Fatima Ettaamni interpelle le ministre sur la marchandisation et la gouvernance des universités

07 septembre 2025 - 12:09

La députée de la Fédération de la gauche démocratique, Fatima Ettaamni, a choisi la voie parlementaire pour mettre en lumière deux dossiers brûlants qui agitent aujourd’hui le monde universitaire marocain : l’instauration de frais pour les fonctionnaires inscrits à l’université et le projet de loi 59.24. Dans ses deux questions écrites au ministre Abdellatif Miraoui, elle dénonce à la fois un risque de marchandisation et une dérive institutionnelle qui menace l’autonomie et la gratuité de l’enseignement supérieur.

Dans une première intervention, Fatima Ettaamni s’est alarmée de la décision de plusieurs universités d’imposer des frais élevés aux fonctionnaires et salariés désireux de poursuivre leurs études par le système dit de « temps aménagé ». Elle écrit que cette orientation « élargit le cercle de l’exclusion sociale » et qu’elle « porte des dimensions sociales et économiques qui touchent au principe d’égalité des chances ». Pour la députée, l’instauration de tarifs allant de 6 000 à 17 500 dirhams selon les cycles constitue une « étape dangereuse vers la marchandisation de l’enseignement », qui pourrait affaiblir le caractère public et accessible de l’université. Elle appelle le ministre à préciser quelles mesures son département entend prendre « pour mettre fin à ce qui est perçu comme une atteinte au principe de gratuité ».

Cette question ne se limite pas à un débat technique sur le financement. Elle renvoie à une interrogation plus large : l’université doit-elle être un service public accessible à toutes et à tous, ou bien un espace où l’accès dépend des moyens financiers des individus ? Dans un contexte social marqué par de fortes inégalités, les frais imposés risquent de décourager des centaines de fonctionnaires qui voient dans la formation continue une voie d’émancipation professionnelle et personnelle.

La seconde question parlementaire s’attaque au projet de loi 59.24, qui vise à réorganiser le système de l’enseignement supérieur et de l’innovation. Fatima Ettaamni dénonce un texte « présenté de manière unilatérale et sans approche participative avec les enseignants et les instances universitaires », une méthode qui alimente la méfiance et provoque une montée des tensions dans les campus. Elle souligne que le projet « consacre le rôle d’un Conseil des gouverneurs sans représentation des enseignants et des étudiants », une exclusion jugée « grave pour le travail participatif et les droits des acteurs universitaires ».

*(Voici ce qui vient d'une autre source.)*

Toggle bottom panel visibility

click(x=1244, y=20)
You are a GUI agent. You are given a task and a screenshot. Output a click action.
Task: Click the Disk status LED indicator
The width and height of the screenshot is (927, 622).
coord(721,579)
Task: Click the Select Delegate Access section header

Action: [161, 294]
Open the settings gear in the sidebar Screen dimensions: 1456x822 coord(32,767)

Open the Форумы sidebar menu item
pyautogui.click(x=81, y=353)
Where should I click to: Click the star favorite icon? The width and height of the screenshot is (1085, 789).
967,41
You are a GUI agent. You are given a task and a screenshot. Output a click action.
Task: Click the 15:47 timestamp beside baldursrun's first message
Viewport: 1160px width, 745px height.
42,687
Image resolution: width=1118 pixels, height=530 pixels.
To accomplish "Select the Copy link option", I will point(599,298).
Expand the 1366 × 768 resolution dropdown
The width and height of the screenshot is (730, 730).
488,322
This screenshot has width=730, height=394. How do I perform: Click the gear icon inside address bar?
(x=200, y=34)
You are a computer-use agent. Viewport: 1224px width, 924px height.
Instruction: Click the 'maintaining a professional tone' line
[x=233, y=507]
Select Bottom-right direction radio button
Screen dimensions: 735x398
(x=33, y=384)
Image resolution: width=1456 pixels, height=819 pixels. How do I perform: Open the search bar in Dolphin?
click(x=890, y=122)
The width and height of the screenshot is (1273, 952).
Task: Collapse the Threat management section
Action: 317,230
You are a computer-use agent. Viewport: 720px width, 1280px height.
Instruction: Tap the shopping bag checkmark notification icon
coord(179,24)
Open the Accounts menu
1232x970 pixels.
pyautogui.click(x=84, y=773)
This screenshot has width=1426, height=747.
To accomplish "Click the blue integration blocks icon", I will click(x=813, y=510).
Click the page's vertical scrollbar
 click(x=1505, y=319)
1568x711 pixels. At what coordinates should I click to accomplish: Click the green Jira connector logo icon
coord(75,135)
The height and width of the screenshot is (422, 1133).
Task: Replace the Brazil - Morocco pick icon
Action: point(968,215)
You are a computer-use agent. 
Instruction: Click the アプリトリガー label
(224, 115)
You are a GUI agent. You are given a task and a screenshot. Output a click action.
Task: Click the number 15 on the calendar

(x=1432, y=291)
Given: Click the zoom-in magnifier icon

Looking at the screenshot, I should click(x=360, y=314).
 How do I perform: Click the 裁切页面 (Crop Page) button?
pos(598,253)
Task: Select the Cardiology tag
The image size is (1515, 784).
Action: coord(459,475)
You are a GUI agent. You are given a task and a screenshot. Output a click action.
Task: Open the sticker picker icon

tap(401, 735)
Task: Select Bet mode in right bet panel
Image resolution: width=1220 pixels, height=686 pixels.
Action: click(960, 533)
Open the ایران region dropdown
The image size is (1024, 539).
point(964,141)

Selon la députée, ce choix institutionnel n’est pas neutre. En écartant ceux qui vivent et font l’université au quotidien, le gouvernement envoie un signal inquiétant : celui d’une gouvernance centralisée, verticale, peu soucieuse de la collégialité et du débat académique. Elle rappelle que « le rejet massif exprimé par les professeurs et coordonnateurs de filières » s’explique par la volonté de protéger l’université contre « tout glissement susceptible de fragiliser la gratuité ou d’affaiblir la réforme pédagogique ». Dans sa lettre, Ettaamni demande explicitement « le retrait du projet de loi 59.24 et l’ouverture d’un dialogue élargi avec l’ensemble des acteurs ».

Ces deux interventions révèlent un même fil rouge : l’université marocaine est à la croisée des chemins. Entre la tentation d’un financement par les usagers et la mise en place d’une gouvernance éloignée de ses propres communautés, elle risque de perdre son rôle d’espace public de savoir, de mobilité sociale et d’émancipation.

En donnant voix à ces inquiétudes, Fatima Ettaamni ne s’adresse pas seulement au ministre, mais à l’opinion publique. Car derrière les textes et les frais, il y a une question essentielle : quelle université pour quel Maroc ? Un espace marchand soumis aux logiques comptables, ou une institution qui respire grâce à l’ouverture, la collégialité et l’égalité des chances ?

En citant ces passages, la députée a voulu alerter sur l’urgence de préserver ce qui fait la dignité de l’enseignement supérieur : son accessibilité et son autonomie. Deux valeurs qui, si elles venaient à se diluer, mettraient en péril non seulement l’avenir des étudiants et des enseignants, mais aussi celui d’un pays qui compte sur sa jeunesse pour porter son développement.